AUGUSTA, Maine (AP) - Republican Gov. Paul LePage’s administration is presenting his $6.8 billion budget to legislators who’ve rejected similar ideas before.
LePage is using his final two-year budget proposal to push for big changes to Maine’s tax structure and school funding formula, cuts to welfare programs and a statewide teacher contract. The governor has said lawmakers lack the courage to tackle such proposals, which include a flat income tax of 5.75 percent by 2020, eliminating the estate tax and making the sales tax apply to more services, like movie tickets.
Lawmakers will start holding hearings new week on the governor’s complex ideas to prepare a budget by a June deadline.

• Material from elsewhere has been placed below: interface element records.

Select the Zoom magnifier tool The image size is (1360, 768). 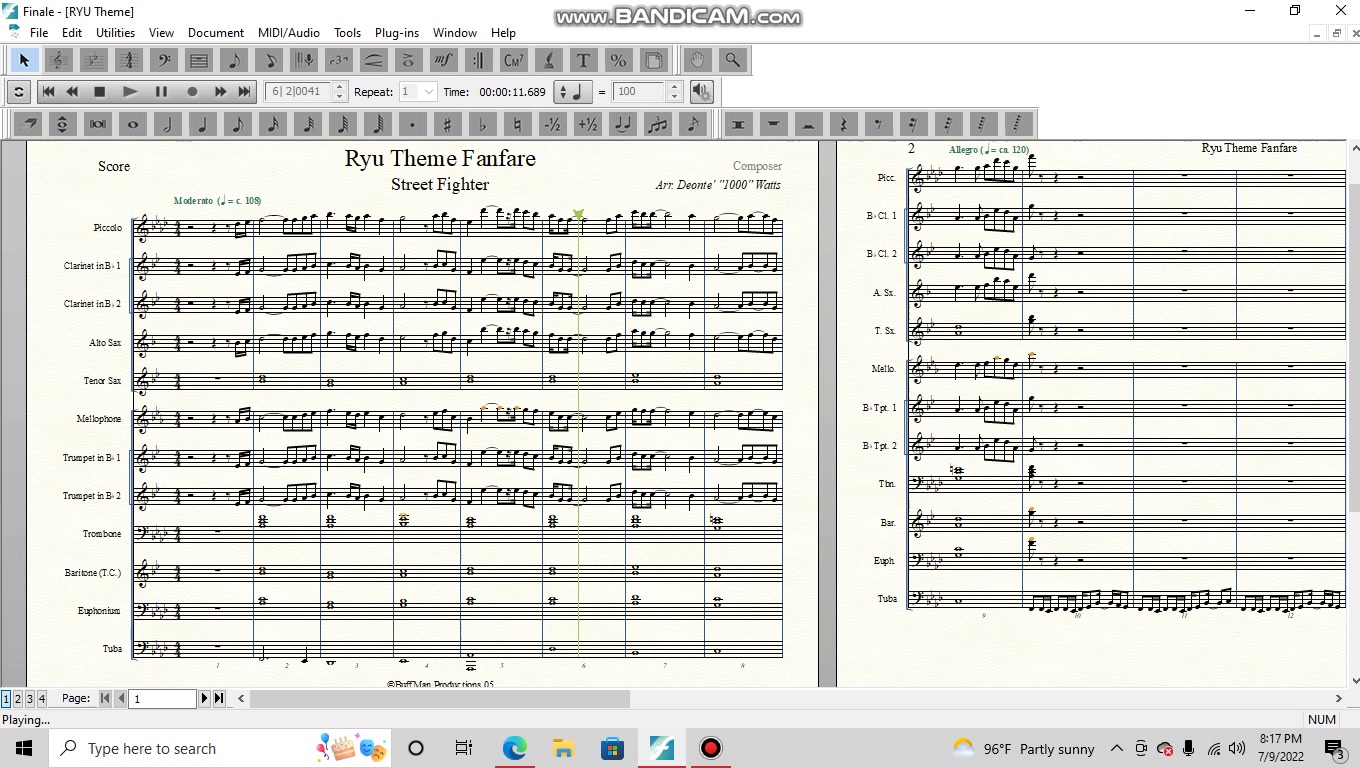pyautogui.click(x=733, y=61)
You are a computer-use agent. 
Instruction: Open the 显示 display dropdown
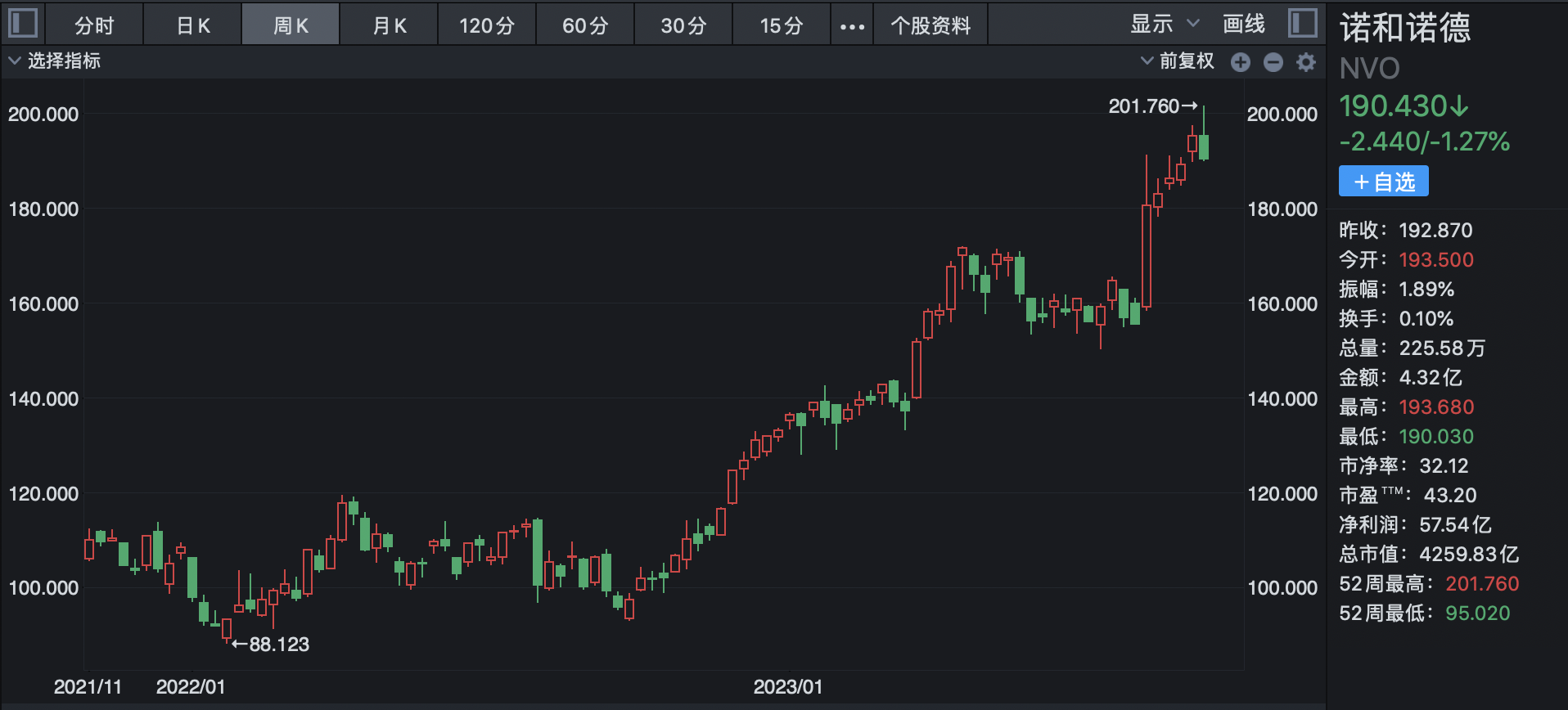pyautogui.click(x=1164, y=25)
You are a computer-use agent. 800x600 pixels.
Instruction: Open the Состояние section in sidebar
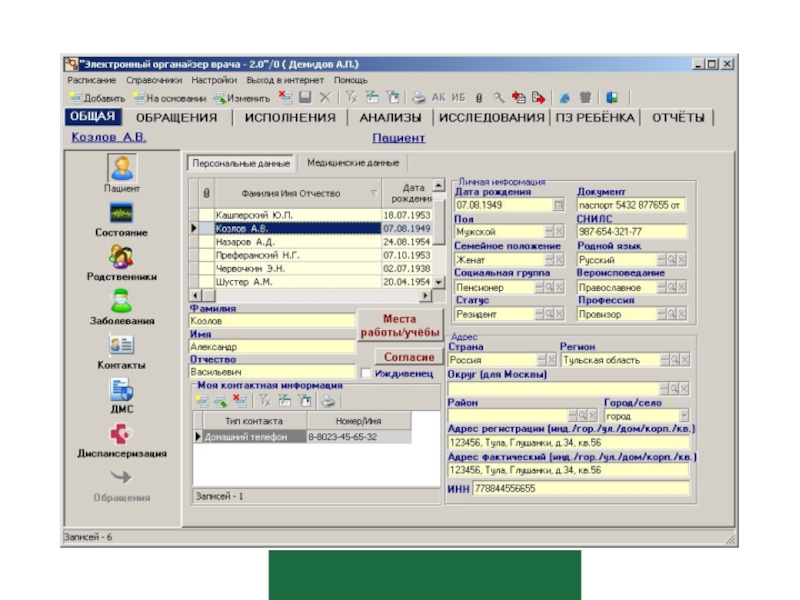pos(121,214)
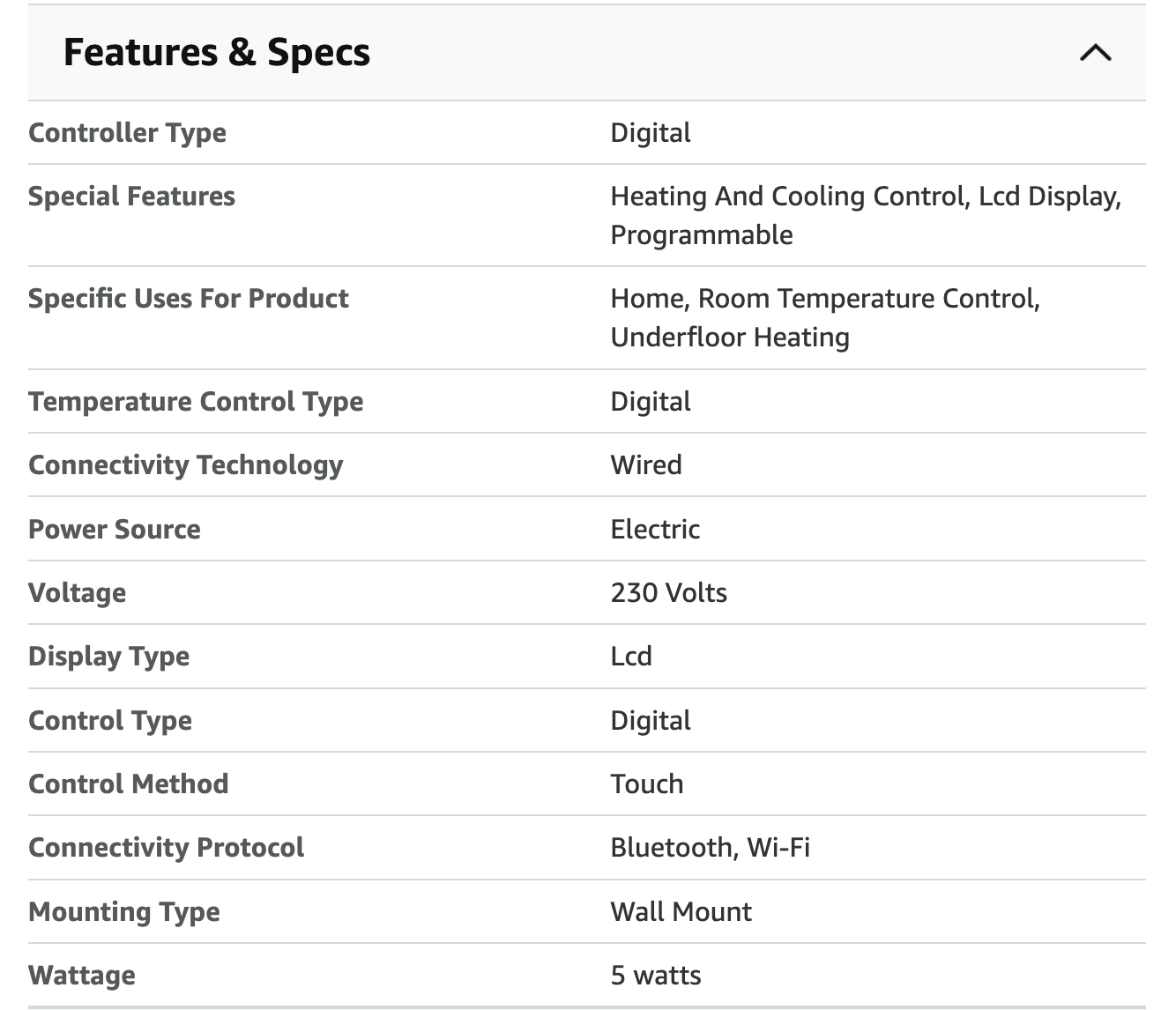Click the Display Type row
The width and height of the screenshot is (1176, 1010).
tap(108, 656)
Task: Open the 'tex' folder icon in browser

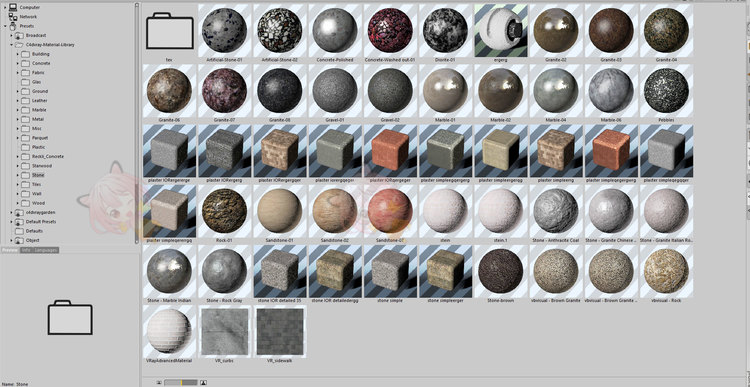Action: (170, 31)
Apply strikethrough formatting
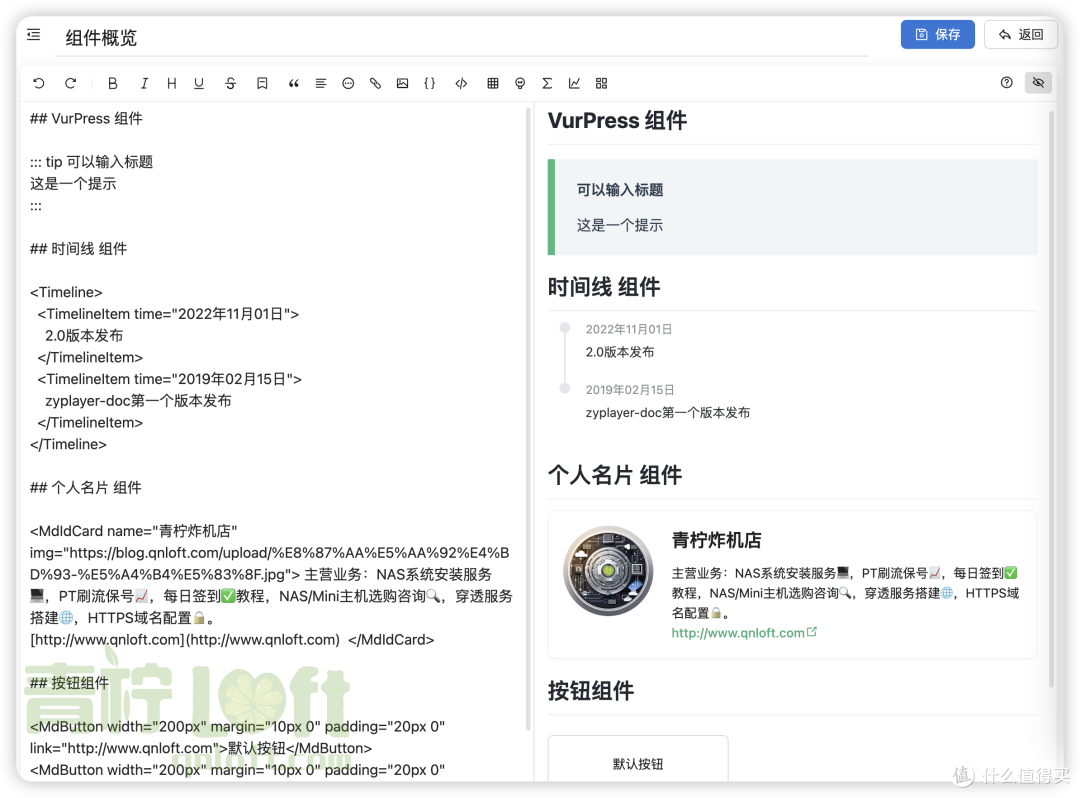Viewport: 1080px width, 798px height. (231, 83)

Democratic leaders said Monday they’re concerned about LePage’s call to eliminate 500 state jobs. They also say they want to preserve local control of schools and ensure the tax burden isn’t shifted on property owners.
“We don’t see any white knight coming into Maine and making it all better for our people,” Democratic Senate Minority Leader Troy Jackson said.
Republican legislative leaders said they’re open to delving into LePage’s ideas and that it’s too soon to say any are off the table, including the sales tax expansion.
LePage unsuccessfully pushed to raise the sales tax in 2015. He’s again proposing to eliminate the estate tax and lower corporate income tax.
The governor said his proposals address the ballot questions approved by voters in November to raise the minimum wage and create an extra 3 percent tax on the portion of a worker’s income above $200,000 to fund public schools.
The surtax would give Maine one of the nation’s highest tax rates for high earners, with a top rate of 10.15 percent.
The governor wants to delay the surtax for a year and simplify Maine’s tax code to a 2.75 percent bottom rate and a 3.15 percent rate for top earners. The 3 percent surtax would be added to both rates.